The United Arab Emirates (UAE) has long positioned itself as a dynamic hub for commerce and trade, attracting businesses from across the globe. In its drive to reinforce economic growth and modernise business practices, the UAE introduced Federal Law No. 3 of 2022 on the Regulation of Commercial Agencies (“New Law”), which replaced Federal Law No. 18 of 1981 (“Old Law”). The New Law came into effect on 15 June 2023, reshaping the framework governing the relationship between principals and agents.

Now, more than two years into its enforcement, the New Law has moved beyond theory and into practice.

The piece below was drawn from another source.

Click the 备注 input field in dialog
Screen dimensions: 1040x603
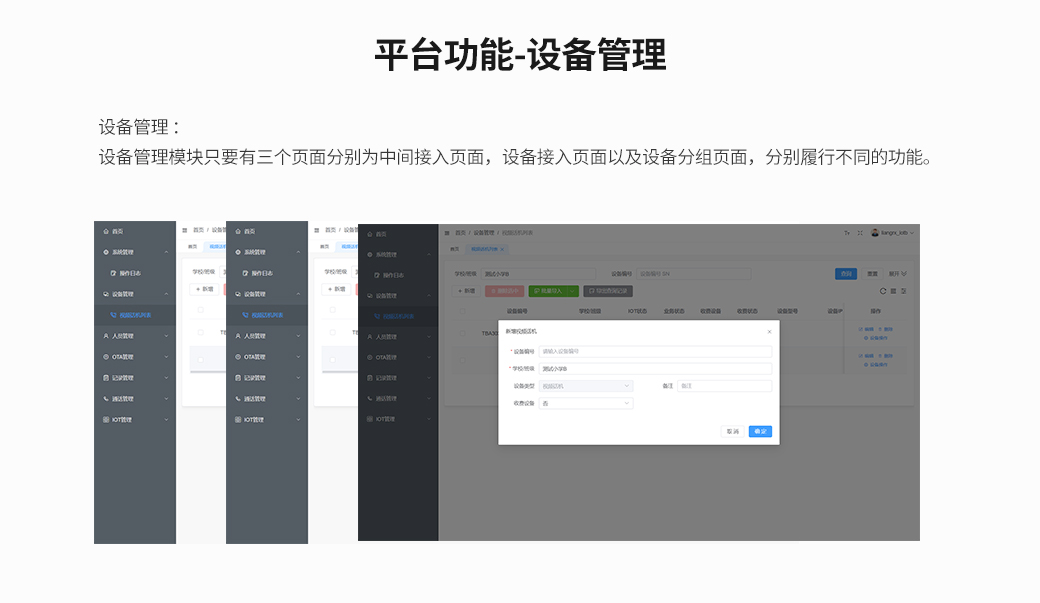point(724,386)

It has created a more transparent and flexible environment, encouraged foreign investment, and provided businesses and agents with a clearer framework for their contractual arrangements.

Key Reforms Under the New Law

Appointment of agents

The New Law continues to restrict commercial agency activity to:
  • UAE nationals;
  • companies wholly owned by UAE nationals;
  • UAE public joint stock companies with at least 51% UAE national ownership; or
  • UAE private entities owned by a qualifying public joint stock company.
A landmark development allows international companies to register as their own agents in the UAE to distribute their products — provided that the agency is new, has not previously been registered, and no existing commercial agent operates in the UAE for those products. Cabinet approval, on the advice of the Minister of Economy, remains a prerequisite for foreign businesses seeking registration.

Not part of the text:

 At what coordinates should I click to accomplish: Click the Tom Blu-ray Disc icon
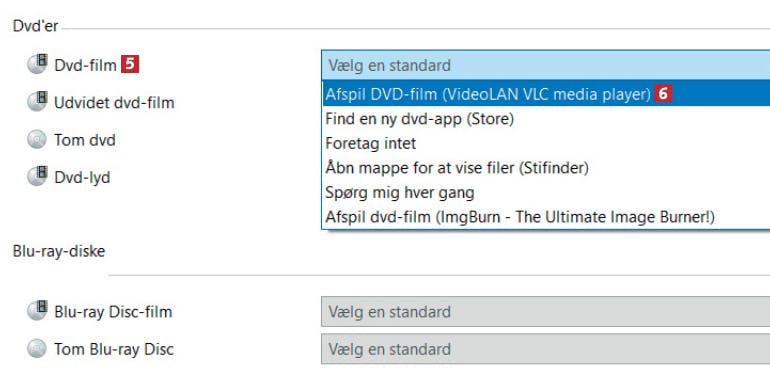click(37, 349)
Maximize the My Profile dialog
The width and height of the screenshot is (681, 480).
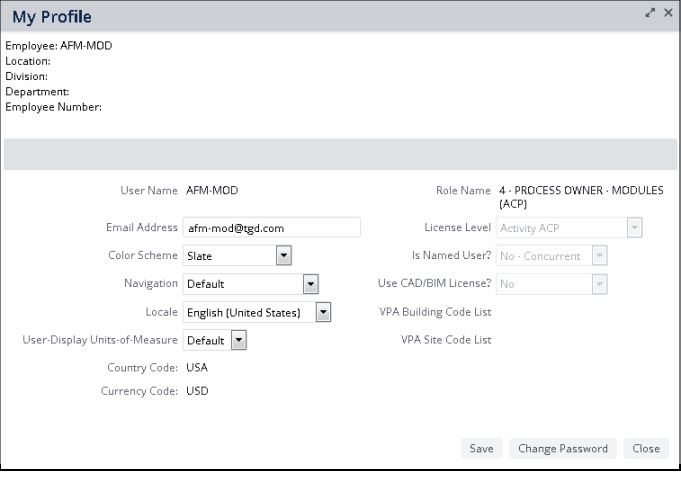point(650,13)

Duration of agency contracts

Under Article 6 of the New Law, if an agency contract requires the agent to establish showrooms, warehouses, or service facilities, the contract must run for a minimum of five years, unless the parties agree otherwise.

Termination of contracts

The New Law introduced significant flexibility compared to the Old Law. Parties may now terminate or decline to renew a contract:
  • On expiry of its term (unless extended by mutual agreement);
  • Unilaterally, if permitted by the contract;
  • By mutual agreement;
  • Through a court order; or
  • As otherwise permitted under the law.

The terminating party must give at least one year’s notice (or notice equal to half the contract term, whichever is shorter), unless the parties agree to a different arrangement. A professional report must also be prepared, detailing settlement of dues, after-sales service commitments, assets, expected damages, and other key issues.

Any dispute relating to termination must first go before the Commercial Agencies Committee, before proceeding to arbitration (if agreed) or court.

Impact on existing agencies

The New Law introduced phased protections:
  • For existing agencies, termination and non-renewal rights (expiry or unilateral termination) only applied after two years from 15 June 2023.
  • Agencies with the same agent for over 10 years, or where the agent’s investments exceed AED 100 million, enjoy enhanced protection: termination rights will not apply for 10 years from the New Law’s effective date.
The Ministry of Economy determines the criteria for calculating an agent’s investment.

Compensation claims

Agents may claim compensation for termination or non-renewal only where the agency contract expressly provides for it. To succeed, the agent must prove that:
  • Their efforts created substantial success for the principal’s products;
  • Termination deprived them of future profits from that success.
Arbitration

While the Old Law gave the Commercial Agencies Committee exclusive jurisdiction, the New Law now permits arbitration. Parties must first submit disputes to the Committee, but if dissatisfied with its decision, they may pursue arbitration instead of court litigation. The Committee’s decision is not binding on the arbitrator.

Looking Ahead: Market Impact

Two years on, the New Law has already reshaped how principals and agents approach their contractual relationships. Principals now benefit from greater flexibility in appointing and terminating agents, while agents enjoy clearer statutory protections. The allowance for international companies to register as their own agents has also opened the market to new entrants.

As the UAE continues to pursue its economic diversification agenda, the New Law strikes a careful balance: it safeguards national interests while signalling openness to foreign investment. For both principals and agents, careful drafting of agency contracts - particularly around termination rights and compensation - remains critical.

Conclusion

The New Law represents a milestone in the UAE’s evolving commercial landscape. By modernising agency rules, it creates a more transparent and competitive marketplace. Two years into implementation, businesses and agents are not only adapting to its requirements but also using the flexibility it provides to forge more strategic, balanced relationships. The law stands as a cornerstone of the UAE’s efforts to promote fair trade, boost investor confidence, and strengthen its position as a global business hub.